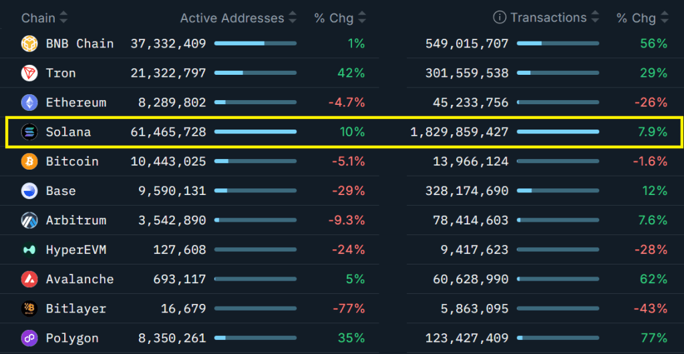Open the Polygon chain name link

[x=72, y=338]
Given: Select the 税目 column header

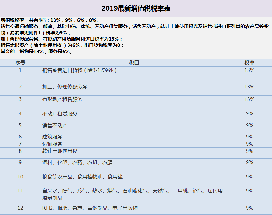Looking at the screenshot, I should (x=136, y=63).
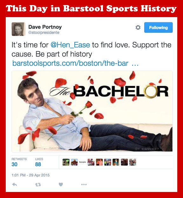Click the Dave Portnoy display name
This screenshot has height=198, width=183.
point(45,27)
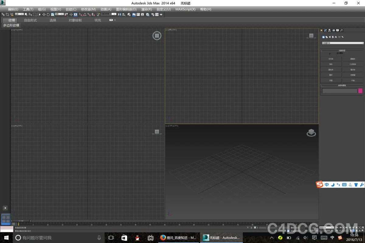Screen dimensions: 365x243
Task: Click the 茶壶 (Teapot) creation button
Action: (x=331, y=80)
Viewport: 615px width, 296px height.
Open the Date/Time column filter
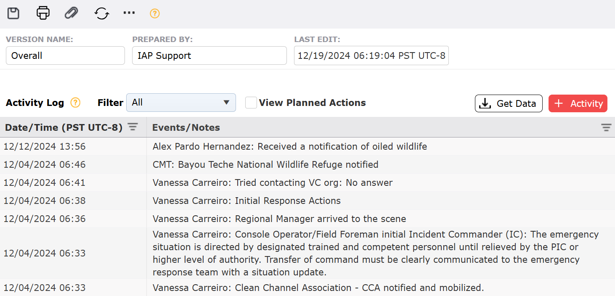[133, 127]
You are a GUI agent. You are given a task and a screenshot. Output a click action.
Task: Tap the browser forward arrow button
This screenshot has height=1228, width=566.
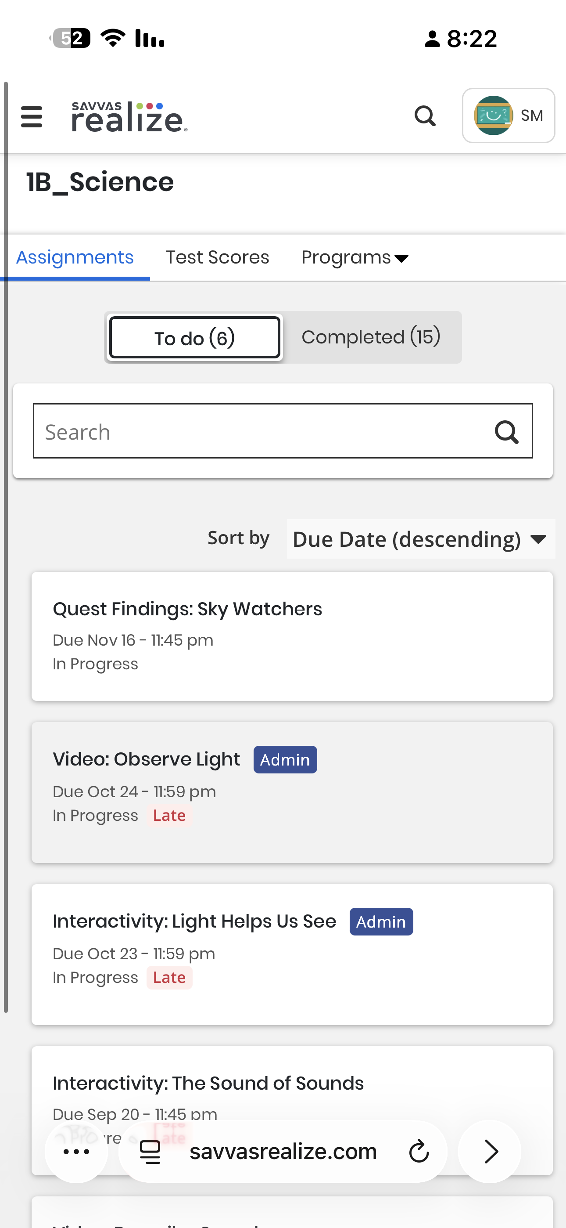[x=490, y=1151]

:::

[Instructions for the task] Where the line containing "Given: Select the 税目 column header" appears, begin copying there and continue exactly through the final line of the records; both end lines belong in the copy, pictures do not.

[Answer area]
Given: Select the 税目 column header

Looking at the screenshot, I should (x=136, y=63).
Click the Dave Portnoy display name
This screenshot has height=198, width=183.
point(45,27)
Screen dimensions: 365x243
Task: Click the 茶壶 (Teapot) creation button
Action: (x=331, y=80)
Viewport: 615px width, 296px height.
Open the Date/Time column filter
[133, 127]
You are a GUI agent. You are given a task and a screenshot. Output a click action.
Task: Tap the browser forward arrow button
This screenshot has height=1228, width=566.
[x=490, y=1151]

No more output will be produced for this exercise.